ASSIGNMENT: What appears in the data must be reproduced exactly.

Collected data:

┄┄┄┄┄┄┄┄┄┄

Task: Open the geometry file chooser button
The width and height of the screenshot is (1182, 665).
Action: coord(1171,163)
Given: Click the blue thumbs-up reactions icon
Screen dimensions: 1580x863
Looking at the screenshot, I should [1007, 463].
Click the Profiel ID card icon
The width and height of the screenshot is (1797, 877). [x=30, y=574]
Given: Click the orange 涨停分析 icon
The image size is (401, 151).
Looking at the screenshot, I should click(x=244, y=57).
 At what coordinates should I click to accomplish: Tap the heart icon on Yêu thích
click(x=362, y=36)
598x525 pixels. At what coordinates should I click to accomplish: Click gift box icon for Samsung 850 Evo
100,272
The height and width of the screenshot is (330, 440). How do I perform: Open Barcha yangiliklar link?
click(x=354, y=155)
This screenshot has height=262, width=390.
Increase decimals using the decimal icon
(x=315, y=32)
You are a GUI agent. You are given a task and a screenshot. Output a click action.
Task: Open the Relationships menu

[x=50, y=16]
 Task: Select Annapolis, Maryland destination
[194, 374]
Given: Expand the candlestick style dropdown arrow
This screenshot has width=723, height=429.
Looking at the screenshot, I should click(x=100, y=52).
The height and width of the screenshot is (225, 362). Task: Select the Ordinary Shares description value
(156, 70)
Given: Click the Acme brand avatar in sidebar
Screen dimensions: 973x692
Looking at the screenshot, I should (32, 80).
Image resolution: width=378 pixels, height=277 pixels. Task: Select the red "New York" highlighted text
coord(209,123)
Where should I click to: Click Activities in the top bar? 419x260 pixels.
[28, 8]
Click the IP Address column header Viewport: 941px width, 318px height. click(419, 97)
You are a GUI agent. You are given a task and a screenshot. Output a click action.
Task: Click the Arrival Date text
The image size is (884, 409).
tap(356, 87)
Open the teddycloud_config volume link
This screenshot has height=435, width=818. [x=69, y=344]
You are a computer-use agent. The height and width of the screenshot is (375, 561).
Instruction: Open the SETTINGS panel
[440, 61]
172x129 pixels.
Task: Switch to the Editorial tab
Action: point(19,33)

┄┄┄┄┄┄┄┄┄┄

SOLVED EXERCISE:
Task: Open the geometry file chooser button
The width and height of the screenshot is (1182, 665).
Action: coord(1171,163)
Given: Click the blue thumbs-up reactions icon
Screen dimensions: 1580x863
Looking at the screenshot, I should [1007, 463].
Click the Profiel ID card icon
The width and height of the screenshot is (1797, 877). [x=30, y=574]
Given: Click the orange 涨停分析 icon
The image size is (401, 151).
Looking at the screenshot, I should click(x=244, y=57).
 At what coordinates should I click to accomplish: Tap the heart icon on Yêu thích
click(x=362, y=36)
598x525 pixels. At what coordinates should I click to accomplish: Click gift box icon for Samsung 850 Evo
100,272
The height and width of the screenshot is (330, 440). How do I perform: Open Barcha yangiliklar link?
click(x=354, y=155)
This screenshot has height=262, width=390.
Increase decimals using the decimal icon
(x=315, y=32)
You are a GUI agent. You are given a task and a screenshot. Output a click action.
Task: Open the Relationships menu

[x=50, y=16]
 Task: Select Annapolis, Maryland destination
[194, 374]
Given: Expand the candlestick style dropdown arrow
This screenshot has width=723, height=429.
Looking at the screenshot, I should click(x=100, y=52).
The height and width of the screenshot is (225, 362). Task: Select the Ordinary Shares description value
(156, 70)
Given: Click the Acme brand avatar in sidebar
Screen dimensions: 973x692
Looking at the screenshot, I should (32, 80).
Image resolution: width=378 pixels, height=277 pixels. Task: Select the red "New York" highlighted text
coord(209,123)
Where should I click to: Click Activities in the top bar? 419x260 pixels.
[28, 8]
Click the IP Address column header Viewport: 941px width, 318px height. click(419, 97)
You are a GUI agent. You are given a task and a screenshot. Output a click action.
Task: Click the Arrival Date text
The image size is (884, 409).
tap(356, 87)
Open the teddycloud_config volume link
This screenshot has height=435, width=818. [x=69, y=344]
You are a computer-use agent. The height and width of the screenshot is (375, 561).
Instruction: Open the SETTINGS panel
[440, 61]
172x129 pixels.
Task: Switch to the Editorial tab
Action: point(19,33)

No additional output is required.